A mi hermana Mare… otra vez.
—Mañana dan El Llanero.
En la cotidiana incertidumbre de la pobreza, la televisión era lo único cierto. Las canciones al inicio, las voces de los traductores anunciando el título y los protagonistas de enlatado gringo eran de las pocas certezas para gente que vivía al día y con una plegaria en la boca: “Dios proveerá”.
—¿Qué están dando? —preguntaba el que llegaba.
No sé si de forma correcta (en este país ya no se sabe con la conjugación de las palabras), pero los niños en los barrios conjugaban el verbo “dar”.
—¡Corre, que están dando El Llanero! —gritaba alguien desde la puerta de su casa al vecino del frente o al hermano que jugaba en la esquina.
Dar, esperar… como quien espera los alimentos, un juguete o unos zapatos nuevos. La certeza estaba ahí, con la alta fidelidad de un televisor en blanco y negro: “Un brioso caballo veloz como la luz, una nube de polvo y el grito ¡hi-yo, Silver!... El Llanero Solitario”. “Señor McGee, no me provoque; no soy yo cuando me disgusto”. “¡El avión, el avión!”… Eran mantras contra la pobreza o quizá para ser felices a pesar de la pobreza. En la barriada la televisión era en blanco y negro, pero las maromas diarias para sobrevivir eran una comparsa de colores. A veces, como me contó un amigo, alguien se convertía en héroe escolar durante algunas semanas porque descubría los colores de la ropa más usada por los protagonistas o de los autos que conducían. Alguna vez él mismo lo había sido porque supo, gracias a una vieja TV guía de El Espectador, que el carro de Los Dukes de Hazzard, cuando todavía por acá no había conciencia para entrarle a pica a algo que representara al General Lee, era de color naranja.
En la novela Soldados de Salamina, de Javier Cercas, un personaje dice que quienes desdeñan la televisión son unos cretinos. No llego a tanto, pero creo que es una crítica bastante barata y tan lugar común como una rima de Ricardo Arjona. En todo caso, hacer esta comparación también es ya un lugar común. Quizás haya gente que se ha vuelto tarada por ver televisión, pero debo decir que conozco a muchos tarados que se jactan de no ver televisión.
A mí se me había olvidado que alguna vez en el barrio un chico dijo que Lynda Carter, La Mujer Maravilla, era la hija de Jimmy Carter, presidente de los Estados Unidos, y todos le creímos. Lo creímos porque salía en la televisión, porque queríamos creer, porque necesitábamos creer.

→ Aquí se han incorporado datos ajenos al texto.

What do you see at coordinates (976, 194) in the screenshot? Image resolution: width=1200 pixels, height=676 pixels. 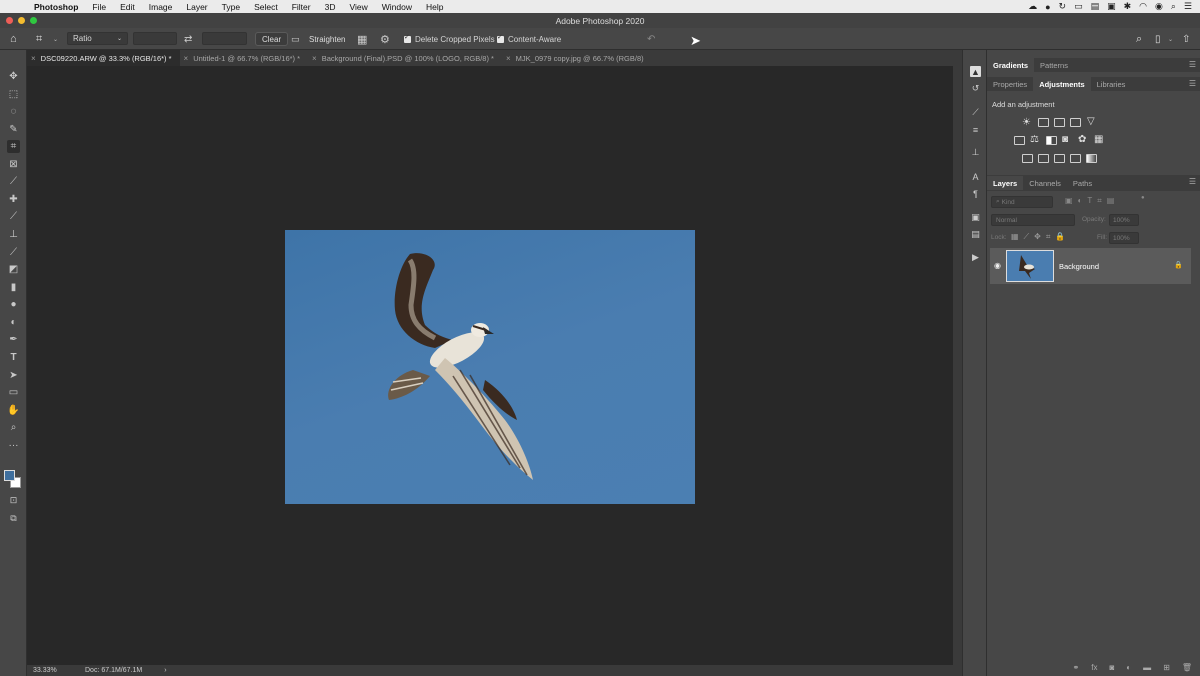 I see `paragraph-icon: ¶` at bounding box center [976, 194].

Crecí. Me fui del barrio y vi menos televisión. Estudié. Escribí algunas cosas. Pero un día, no sé por qué diablos, en una conversación de parranda en Bogotá dije que Lynda Carter era hija de Jimmy Carter y todos, incluyendo la chica con quien salía, sobre todo ella, soltaron la risa. Me reí, pero no estaba ahí. Estaba buscando por qué me había quedado con eso, por qué en una conversación de estas, con gente que hablaba de la escuela de los Subalternos y de Gramsci, del giro lingüístico en el que se había metido la última generación de la escuela francesa de los Annales, gente que era inteligente hasta hablando pendejadas, yo me había atrevido a decir lo que dije. Había tenido todo el tiempo y los medios para averiguar que esto no era así. Sabía que no era así. Pero aquella noche de tragos era mi forma de volver a la certeza del barrio.